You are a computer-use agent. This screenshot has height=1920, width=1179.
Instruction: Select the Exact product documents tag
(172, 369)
● ● ● ●
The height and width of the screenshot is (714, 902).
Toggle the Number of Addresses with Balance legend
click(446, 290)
● ● ● ●
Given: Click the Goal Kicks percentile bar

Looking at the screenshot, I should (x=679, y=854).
● ● ● ●
# Try it
Each line in the material above that mentions the word "width" must be copied.

# Expected answer
You are a computer-use agent. This screenshot has height=1920, width=1179.
The height and width of the screenshot is (714, 902).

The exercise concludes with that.